CURIE 2008: Optics in Biomedical Engineering: Using Light to Study Live Cells and Organisms

Faculty: Professor Chris Schaffer

Project Team: Dr. Nozomi Nishimura, John Nguyen, Nate Rosidi, Flor Medina, Angela Wong, Fabian Canas, Jennifer Shum, and Joan Zhou

Advances in Biomedical Engineering are often made possible by the fusion of many different fields of science, technology and engineering. In this project, the CURIE Scholars will learn how optical technologies can be used to study and measure blood flow in a live person. Maintenance of adequate blood flow is essential for healthy physiology.Measurement of the volume, speed, and oxygenation of blood flow can all serve as important medical diagnostics. Optical techniques can be used to make such measurements of blood properties noninvasively, a significant feature for medical diagnostics as well as research applications.

The 2008 CURIE Scholars will learn about the physics of light as well as how optics can be used to study and make images of blood flow and other properties of blood. They will also learn about the physiology of the circulatory system and the fundamentals of fluid flow in the vasculature. CURIE scholars will also be given the challenge of constructing several different optically-based tools to image blood cells and vasculature, quantify blood flow and blood oxygenation, and make other measurements in the lab. The samples will range from their own fingertips to the brains of live rodents.

The students will be broken up into small teams, which will each use a different technology to measure different aspects of the microvasculature and blood circulation. Opticalintrinsic imaging, which relies on the color changes between oxygenated and deoxygenated hemoglobin to measure blood oxygenation, is a commonly used tool by researchers and also by neurosurgeons. Pulse oximetry uses this same color change as well as the fluctuations in blood flow induced by the beating heart to measure oxygen saturation in arterial blood. Laser Doppler Flowmetry and Laser Speckle Contrast Analysis can measure the speed of blood flow using fluctuations in laser light brightness caused by the motion of red blood cells. Properties such as the polarization of light can be used to measure the microscopic motion of individual red blood cells, while high resolution imaging methods, such as laser scanning confocal microscopy, enable the sub-cellular features of blood cells to be visualized. Finally, two-photon microscopy is a research tool that can be used to look at blood flow in single capillaries deep in living tissues such as the brain. At the end of the project, the groups will compare their methods and results and discuss which techniques are best for various medical diagnostic and research needs.

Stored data

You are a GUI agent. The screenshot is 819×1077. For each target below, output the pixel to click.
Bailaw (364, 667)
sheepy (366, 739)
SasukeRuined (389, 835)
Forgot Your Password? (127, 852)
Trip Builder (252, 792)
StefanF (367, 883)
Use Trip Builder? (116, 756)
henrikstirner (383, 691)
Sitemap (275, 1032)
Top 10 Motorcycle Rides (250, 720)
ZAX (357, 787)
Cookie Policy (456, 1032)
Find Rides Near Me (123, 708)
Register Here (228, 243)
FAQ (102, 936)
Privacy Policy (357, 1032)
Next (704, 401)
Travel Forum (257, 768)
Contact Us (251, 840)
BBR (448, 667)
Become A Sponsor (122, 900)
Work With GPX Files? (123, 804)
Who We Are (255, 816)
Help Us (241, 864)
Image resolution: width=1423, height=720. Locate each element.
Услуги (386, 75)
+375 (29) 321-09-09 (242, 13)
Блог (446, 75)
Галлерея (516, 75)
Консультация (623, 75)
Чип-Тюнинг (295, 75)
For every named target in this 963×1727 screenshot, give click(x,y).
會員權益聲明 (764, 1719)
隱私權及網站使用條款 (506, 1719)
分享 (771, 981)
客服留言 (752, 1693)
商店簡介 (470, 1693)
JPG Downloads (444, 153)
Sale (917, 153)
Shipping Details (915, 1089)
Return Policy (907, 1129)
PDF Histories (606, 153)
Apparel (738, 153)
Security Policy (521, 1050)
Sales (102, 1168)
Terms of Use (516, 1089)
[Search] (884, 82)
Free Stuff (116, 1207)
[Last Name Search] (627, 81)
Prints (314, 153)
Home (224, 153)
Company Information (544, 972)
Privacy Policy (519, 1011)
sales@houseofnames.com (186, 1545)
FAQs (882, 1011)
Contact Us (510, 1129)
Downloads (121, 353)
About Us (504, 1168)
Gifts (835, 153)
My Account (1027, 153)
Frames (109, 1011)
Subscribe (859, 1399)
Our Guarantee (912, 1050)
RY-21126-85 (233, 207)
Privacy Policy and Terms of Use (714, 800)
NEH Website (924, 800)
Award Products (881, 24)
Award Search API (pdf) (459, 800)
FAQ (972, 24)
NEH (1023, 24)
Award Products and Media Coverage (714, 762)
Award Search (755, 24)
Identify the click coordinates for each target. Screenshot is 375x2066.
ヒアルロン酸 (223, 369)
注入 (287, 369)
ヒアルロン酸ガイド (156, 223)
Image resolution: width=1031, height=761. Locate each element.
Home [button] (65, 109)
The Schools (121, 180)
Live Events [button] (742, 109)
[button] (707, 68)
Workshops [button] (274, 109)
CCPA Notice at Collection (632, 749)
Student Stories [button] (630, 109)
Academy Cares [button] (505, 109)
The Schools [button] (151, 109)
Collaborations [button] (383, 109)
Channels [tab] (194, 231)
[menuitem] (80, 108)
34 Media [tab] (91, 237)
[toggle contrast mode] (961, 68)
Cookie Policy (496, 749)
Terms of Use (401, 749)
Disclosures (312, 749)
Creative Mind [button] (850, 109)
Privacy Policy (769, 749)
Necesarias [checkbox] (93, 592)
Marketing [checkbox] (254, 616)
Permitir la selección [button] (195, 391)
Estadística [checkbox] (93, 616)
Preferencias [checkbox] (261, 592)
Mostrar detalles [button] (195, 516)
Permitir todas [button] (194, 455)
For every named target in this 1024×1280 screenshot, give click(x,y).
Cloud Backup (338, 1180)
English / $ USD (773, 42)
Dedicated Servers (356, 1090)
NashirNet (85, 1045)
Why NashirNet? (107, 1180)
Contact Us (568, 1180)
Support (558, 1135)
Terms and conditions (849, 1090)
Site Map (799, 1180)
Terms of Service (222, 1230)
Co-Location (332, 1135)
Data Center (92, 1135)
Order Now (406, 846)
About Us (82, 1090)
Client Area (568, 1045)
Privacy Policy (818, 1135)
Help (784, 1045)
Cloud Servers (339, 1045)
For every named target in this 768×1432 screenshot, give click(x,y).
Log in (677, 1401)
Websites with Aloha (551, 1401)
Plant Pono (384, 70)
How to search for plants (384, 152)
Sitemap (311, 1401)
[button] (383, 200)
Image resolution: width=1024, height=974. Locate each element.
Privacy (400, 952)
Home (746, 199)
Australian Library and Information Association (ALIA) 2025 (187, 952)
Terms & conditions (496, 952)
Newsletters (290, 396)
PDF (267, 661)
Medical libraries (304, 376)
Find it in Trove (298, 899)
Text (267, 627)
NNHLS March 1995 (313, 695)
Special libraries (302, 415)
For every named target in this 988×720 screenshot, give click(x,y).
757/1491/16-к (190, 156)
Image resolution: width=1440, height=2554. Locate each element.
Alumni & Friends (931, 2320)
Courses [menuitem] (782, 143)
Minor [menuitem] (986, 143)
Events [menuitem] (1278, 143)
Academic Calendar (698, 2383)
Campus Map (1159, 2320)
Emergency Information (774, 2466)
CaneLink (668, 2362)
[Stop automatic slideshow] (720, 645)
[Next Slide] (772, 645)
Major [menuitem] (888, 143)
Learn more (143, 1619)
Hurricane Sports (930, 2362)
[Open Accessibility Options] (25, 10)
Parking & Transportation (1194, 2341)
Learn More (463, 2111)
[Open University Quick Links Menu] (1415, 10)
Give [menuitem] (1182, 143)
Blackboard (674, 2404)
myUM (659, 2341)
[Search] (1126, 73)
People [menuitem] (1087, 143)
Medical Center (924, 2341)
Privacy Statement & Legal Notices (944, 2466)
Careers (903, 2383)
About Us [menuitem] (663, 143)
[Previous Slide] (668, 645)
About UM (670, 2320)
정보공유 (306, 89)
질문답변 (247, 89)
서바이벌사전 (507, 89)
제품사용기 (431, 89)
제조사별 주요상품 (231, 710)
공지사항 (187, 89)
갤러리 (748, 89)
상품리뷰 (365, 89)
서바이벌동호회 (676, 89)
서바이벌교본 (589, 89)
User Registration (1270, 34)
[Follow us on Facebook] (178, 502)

> [Required actions]
(1) Using the CURIE 2008 project description, decide whether each statement agrees with it: (a) The scholars will construct optically based tools themselves. (b) Laser Doppler Flowmetry is used to measure blood oxygenation. (c) Every team of students will use the same technology. Answer yes or no for each, quoting the words that decide it.
(2) Return the part of the CURIE 2008 project description that begins at the words "The 2008 CURIE" and stops after "of live rodents.".

> [Answers]
(1)
(a) Yes: "CURIE scholars will also be given the challenge of constructing several different optically-based tools"
(b) No: "Laser Doppler Flowmetry and Laser Speckle Contrast Analysis can measure the speed of blood flow"
(c) No: "The students will be broken up into small teams, which will each use a different technology"

(2)
The 2008 CURIE Scholars will learn about the physics of light as well as how optics can be used to study and make images of blood flow and other properties of blood. They will also learn about the physiology of the circulatory system and the fundamentals of fluid flow in the vasculature. CURIE scholars will also be given the challenge of constructing several different optically-based tools to image blood cells and vasculature, quantify blood flow and blood oxygenation, and make other measurements in the lab. The samples will range from their own fingertips to the brains of live rodents.